### [ASSIGNMENT]
One figure is the whole answer: the number of lines below that contain the word "will".

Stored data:
*** Block opens ***

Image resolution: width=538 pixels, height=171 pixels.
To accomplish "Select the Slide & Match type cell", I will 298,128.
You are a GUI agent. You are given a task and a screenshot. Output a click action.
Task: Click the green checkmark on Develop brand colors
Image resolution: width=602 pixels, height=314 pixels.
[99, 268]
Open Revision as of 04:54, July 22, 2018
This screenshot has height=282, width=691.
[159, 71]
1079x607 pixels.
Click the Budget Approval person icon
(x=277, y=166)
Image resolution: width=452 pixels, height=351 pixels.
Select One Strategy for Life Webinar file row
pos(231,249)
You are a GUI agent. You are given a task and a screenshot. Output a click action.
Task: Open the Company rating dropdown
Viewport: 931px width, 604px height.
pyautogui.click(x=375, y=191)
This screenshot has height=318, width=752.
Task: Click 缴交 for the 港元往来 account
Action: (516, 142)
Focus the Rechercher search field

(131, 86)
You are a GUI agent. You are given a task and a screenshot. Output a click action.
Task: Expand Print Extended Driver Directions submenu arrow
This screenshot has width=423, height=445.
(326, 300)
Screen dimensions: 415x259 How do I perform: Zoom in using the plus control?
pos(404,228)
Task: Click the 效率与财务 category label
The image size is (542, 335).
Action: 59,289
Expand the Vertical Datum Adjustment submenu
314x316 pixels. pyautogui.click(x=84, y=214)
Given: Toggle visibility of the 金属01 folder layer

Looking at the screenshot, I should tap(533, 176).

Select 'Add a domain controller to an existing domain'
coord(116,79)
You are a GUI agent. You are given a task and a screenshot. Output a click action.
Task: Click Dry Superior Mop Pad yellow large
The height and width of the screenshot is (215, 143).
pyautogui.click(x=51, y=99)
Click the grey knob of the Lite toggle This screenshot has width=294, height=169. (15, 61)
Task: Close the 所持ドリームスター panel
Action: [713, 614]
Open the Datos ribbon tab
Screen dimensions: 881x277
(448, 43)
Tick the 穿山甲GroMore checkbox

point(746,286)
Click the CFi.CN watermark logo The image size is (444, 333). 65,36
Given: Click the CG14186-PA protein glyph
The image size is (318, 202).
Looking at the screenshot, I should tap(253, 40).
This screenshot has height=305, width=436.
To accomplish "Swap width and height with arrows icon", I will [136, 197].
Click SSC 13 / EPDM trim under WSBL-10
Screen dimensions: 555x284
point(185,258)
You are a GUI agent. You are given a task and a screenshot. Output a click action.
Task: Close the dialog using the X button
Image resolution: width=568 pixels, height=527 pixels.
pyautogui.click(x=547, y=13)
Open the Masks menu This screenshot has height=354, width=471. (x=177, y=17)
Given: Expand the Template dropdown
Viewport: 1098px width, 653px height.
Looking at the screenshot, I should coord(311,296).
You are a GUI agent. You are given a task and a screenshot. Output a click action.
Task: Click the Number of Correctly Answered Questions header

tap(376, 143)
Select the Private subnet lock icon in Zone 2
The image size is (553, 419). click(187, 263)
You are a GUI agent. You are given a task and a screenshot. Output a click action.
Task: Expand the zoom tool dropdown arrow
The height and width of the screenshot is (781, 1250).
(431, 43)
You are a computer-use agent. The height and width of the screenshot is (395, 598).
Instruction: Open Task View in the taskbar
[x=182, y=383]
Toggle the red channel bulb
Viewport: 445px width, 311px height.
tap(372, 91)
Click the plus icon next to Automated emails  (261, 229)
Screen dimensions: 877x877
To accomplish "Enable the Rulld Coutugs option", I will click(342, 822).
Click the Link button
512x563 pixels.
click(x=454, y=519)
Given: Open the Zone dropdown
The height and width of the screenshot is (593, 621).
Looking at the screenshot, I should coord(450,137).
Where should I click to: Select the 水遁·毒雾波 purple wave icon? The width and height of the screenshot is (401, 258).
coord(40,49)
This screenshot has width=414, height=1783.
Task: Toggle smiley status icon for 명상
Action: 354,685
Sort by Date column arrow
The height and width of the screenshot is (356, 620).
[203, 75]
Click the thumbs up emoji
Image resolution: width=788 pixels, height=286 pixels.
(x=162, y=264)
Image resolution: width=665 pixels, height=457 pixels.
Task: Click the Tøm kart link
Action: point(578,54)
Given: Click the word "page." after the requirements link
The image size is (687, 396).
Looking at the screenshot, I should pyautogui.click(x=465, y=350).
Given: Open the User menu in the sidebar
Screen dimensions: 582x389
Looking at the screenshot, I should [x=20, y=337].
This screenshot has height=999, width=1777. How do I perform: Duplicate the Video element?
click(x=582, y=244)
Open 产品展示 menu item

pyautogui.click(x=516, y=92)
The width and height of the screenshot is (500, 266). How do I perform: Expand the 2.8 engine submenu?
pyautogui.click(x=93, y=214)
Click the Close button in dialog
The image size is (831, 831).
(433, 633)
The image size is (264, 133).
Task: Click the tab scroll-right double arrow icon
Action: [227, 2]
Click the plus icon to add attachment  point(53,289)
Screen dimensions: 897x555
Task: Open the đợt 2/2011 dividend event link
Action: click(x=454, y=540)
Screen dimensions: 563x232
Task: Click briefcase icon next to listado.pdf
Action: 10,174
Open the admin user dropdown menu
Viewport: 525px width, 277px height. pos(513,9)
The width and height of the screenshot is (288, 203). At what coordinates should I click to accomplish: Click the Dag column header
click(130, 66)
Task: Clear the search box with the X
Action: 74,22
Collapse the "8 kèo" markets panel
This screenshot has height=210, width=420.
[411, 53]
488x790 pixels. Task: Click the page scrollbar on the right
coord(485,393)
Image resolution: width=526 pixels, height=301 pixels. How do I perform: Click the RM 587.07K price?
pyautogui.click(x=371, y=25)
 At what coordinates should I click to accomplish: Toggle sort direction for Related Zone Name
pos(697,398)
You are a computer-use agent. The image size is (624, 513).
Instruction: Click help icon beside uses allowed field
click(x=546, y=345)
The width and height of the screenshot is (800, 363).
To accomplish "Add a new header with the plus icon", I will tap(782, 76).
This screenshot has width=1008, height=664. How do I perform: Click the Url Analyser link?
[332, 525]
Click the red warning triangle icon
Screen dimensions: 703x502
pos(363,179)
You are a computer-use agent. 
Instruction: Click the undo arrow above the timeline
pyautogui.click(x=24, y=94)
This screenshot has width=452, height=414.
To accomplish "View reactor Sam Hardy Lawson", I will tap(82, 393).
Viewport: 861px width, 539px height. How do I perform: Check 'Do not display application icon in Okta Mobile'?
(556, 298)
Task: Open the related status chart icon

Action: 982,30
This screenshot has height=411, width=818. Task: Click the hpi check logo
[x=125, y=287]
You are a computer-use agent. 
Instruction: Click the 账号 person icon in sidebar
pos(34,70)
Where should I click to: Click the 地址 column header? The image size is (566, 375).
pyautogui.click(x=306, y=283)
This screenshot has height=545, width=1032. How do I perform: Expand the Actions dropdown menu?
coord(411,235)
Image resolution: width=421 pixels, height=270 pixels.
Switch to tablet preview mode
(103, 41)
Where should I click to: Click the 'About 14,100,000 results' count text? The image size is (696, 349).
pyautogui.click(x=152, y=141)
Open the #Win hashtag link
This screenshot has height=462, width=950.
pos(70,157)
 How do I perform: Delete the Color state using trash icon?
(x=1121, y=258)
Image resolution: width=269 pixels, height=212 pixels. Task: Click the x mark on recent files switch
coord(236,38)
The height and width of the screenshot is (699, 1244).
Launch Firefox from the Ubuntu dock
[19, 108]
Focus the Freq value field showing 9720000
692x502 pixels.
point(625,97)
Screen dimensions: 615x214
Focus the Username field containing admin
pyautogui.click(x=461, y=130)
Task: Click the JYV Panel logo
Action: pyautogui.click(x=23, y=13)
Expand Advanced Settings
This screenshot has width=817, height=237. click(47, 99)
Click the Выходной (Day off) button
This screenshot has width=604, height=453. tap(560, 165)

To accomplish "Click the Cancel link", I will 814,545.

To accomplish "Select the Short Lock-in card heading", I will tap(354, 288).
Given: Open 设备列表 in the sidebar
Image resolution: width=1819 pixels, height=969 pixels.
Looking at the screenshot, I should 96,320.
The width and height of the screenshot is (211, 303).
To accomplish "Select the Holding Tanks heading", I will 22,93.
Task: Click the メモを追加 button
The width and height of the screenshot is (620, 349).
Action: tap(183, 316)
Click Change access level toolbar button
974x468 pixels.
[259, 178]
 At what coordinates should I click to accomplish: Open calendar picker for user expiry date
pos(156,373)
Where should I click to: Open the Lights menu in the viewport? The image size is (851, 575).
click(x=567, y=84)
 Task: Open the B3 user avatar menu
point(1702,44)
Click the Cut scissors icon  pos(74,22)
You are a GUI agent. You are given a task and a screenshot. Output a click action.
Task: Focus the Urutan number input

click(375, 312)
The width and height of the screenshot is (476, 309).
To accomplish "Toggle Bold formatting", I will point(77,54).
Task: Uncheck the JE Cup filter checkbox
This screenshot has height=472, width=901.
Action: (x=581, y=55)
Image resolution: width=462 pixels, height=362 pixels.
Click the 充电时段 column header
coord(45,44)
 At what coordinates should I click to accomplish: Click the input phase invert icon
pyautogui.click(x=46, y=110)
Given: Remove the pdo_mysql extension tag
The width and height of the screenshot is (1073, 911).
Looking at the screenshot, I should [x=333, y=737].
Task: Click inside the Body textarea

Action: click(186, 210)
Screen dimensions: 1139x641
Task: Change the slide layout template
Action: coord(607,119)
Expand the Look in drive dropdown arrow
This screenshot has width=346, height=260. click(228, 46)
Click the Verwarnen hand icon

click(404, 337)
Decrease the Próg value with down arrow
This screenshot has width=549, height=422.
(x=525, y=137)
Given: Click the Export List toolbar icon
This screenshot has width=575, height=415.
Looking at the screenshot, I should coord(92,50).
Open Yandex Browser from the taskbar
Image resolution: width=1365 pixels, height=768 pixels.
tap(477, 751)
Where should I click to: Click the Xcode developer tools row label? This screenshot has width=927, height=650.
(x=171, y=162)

*** Block closes ***

### [ANSWER]
9